Ultime ore di vacanza per i circa 60mila bambini e ragazzi delle scuole comasche. Martedì, con qualche variante legata all’autonomia scolastica, suonerà la prima campanella. Ancora da completare però gli organici dei docenti: «Il problema riguarda soprattutto gli insegnanti di sostegno, ma anche altre cattedre sono ancora da assegnare», sottolinea Adria Bartolich, segretaria della Cisl dei Laghi.

La scorsa settimana hanno riaperto i battenti gli asili nido e le scuole dell’infanzia, che sul territorio lariano hanno oltre 6mila iscritti. Martedì sarà appunto la volta di bambini e ragazzi delle elementari, medie e superiori. Il primo problema da affrontare, per buona parte dei dirigenti scolastici, è individuare i docenti per occupare le cattedre ancora scoperte. I posti vuoti sono alcune centinaia. «Negli ultimi due anni sono state fatte molte assunzioni, ma nonostante questo abbiamo ancora un numero enorme di cattedre scoperte – dice Adria Bartolich – Innanzitutto c’è un problema serio legato agli insegnanti di sostegno. Sta diventando un’autentica emergenza perché non si trovano insegnanti con gli appositi titoli e in realtà neppure senza».

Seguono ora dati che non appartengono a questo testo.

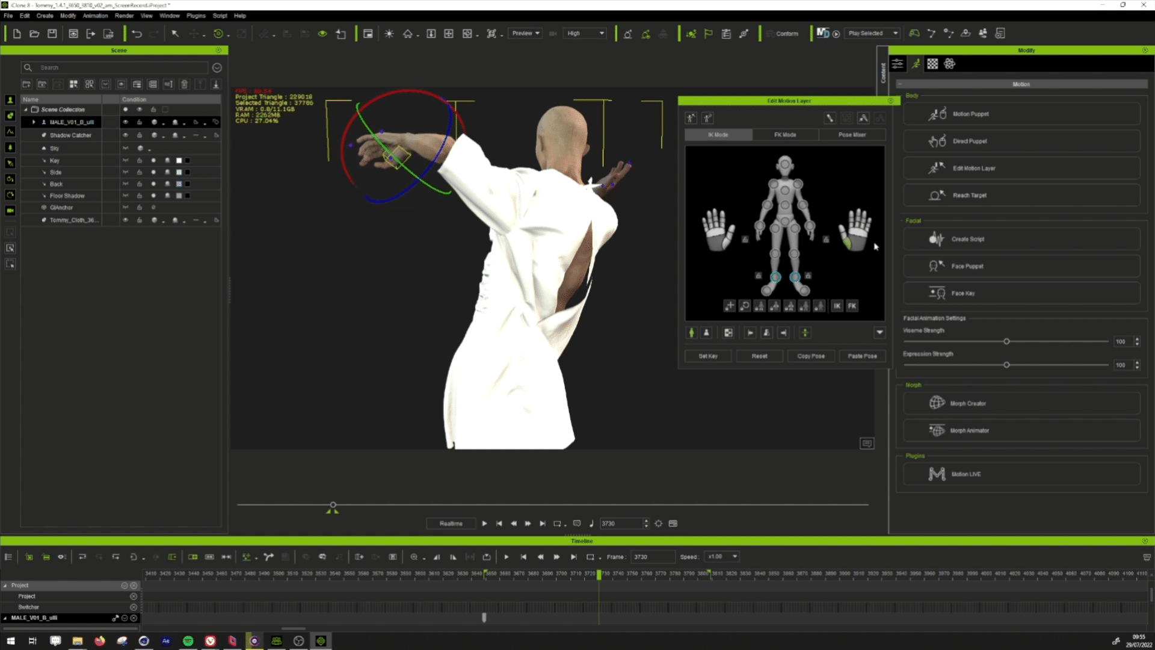Click the Copy Pose button
Image resolution: width=1155 pixels, height=650 pixels.
810,356
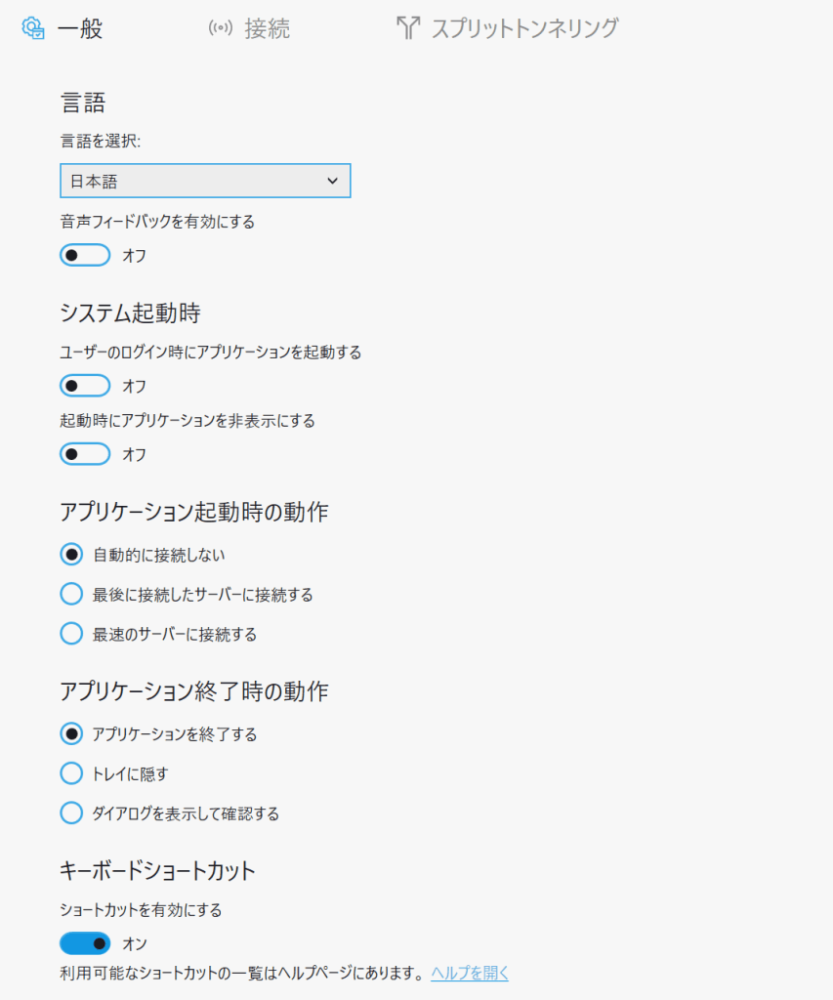Select the 一般 tab label

[80, 28]
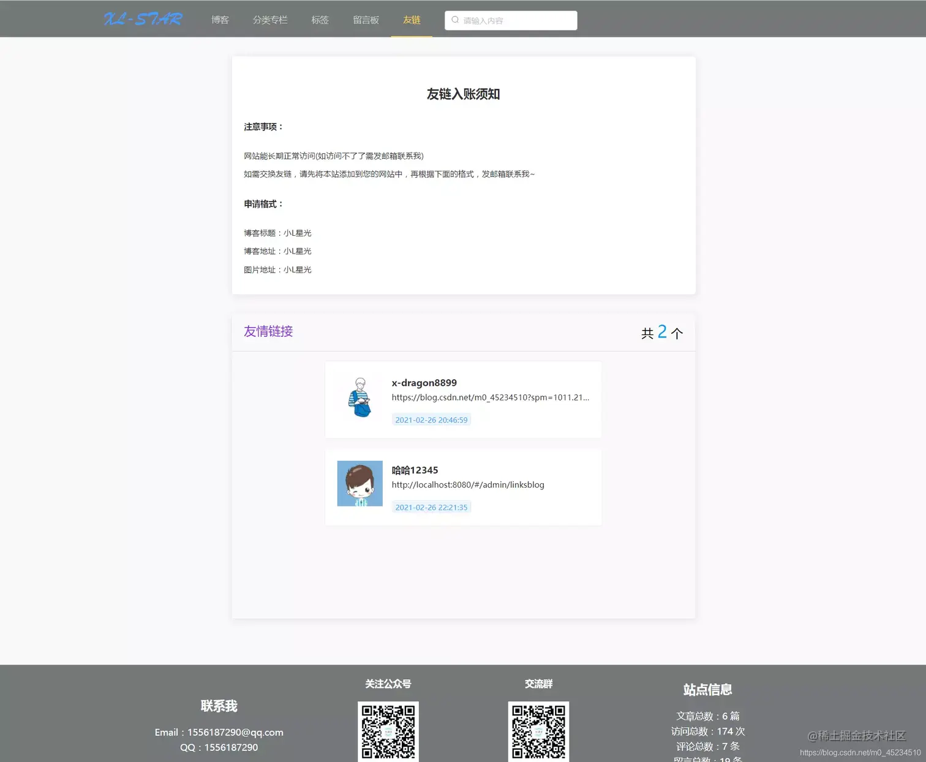The height and width of the screenshot is (762, 926).
Task: Click the timestamp badge 2021-02-26 22:21:35
Action: (x=431, y=507)
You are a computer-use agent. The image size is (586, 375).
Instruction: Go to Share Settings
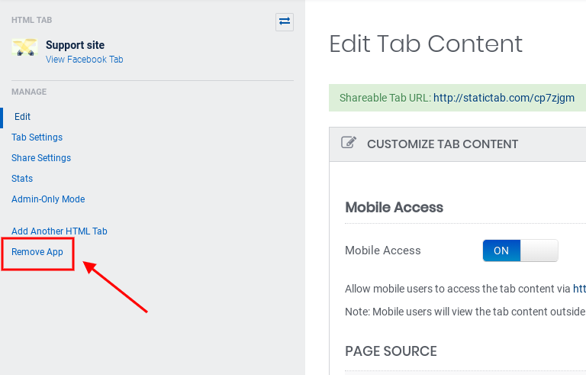coord(41,158)
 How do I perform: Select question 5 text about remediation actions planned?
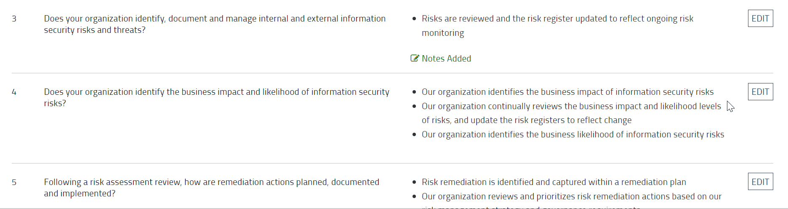[211, 188]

«Il problema è a monte, vengono attivati meno corsi di abilitazione rispetto alle effettive necessità – continua la segretaria della Cisl dei Laghi – La carenza di personale innesca un meccanismo che spesso costringe a chiamare persone inesperte. Anche la normativa che consente a chi entra in ruolo per il sostegno, dopo cinque anni di passare di ruolo in altre cattedre andrebbe almeno in parte rivisto». Il problema delle cattedre scoperte non si limita al sostegno. «In questi giorni sono in fase di assegnazione gli incarichi per le supplenze annuali e anche su questo fronte ci sono ancora difficoltà – conferma Adria Bartolich – Bisogna rivedere l’organizzazione perché se ogni anno si ripresentano le stesse difficoltà è chiaro che qualcosa non funziona. Occorre ad esempio rivedere le assegnazioni territoriali e trovare il modo di incentivare chi accetta le cattedre nelle zone meno richieste perché più difficili da raggiungere o poco servite».

Per le cattedre ancora scoperte dopo la procedura di assegnazione degli incarichi effettuata nei giorni scorsi alla Magistri Cumacini, toccherà ai dirigenti scolastici a partire da domani muoversi autonomamente utilizzando per le chiamate dei supplenti.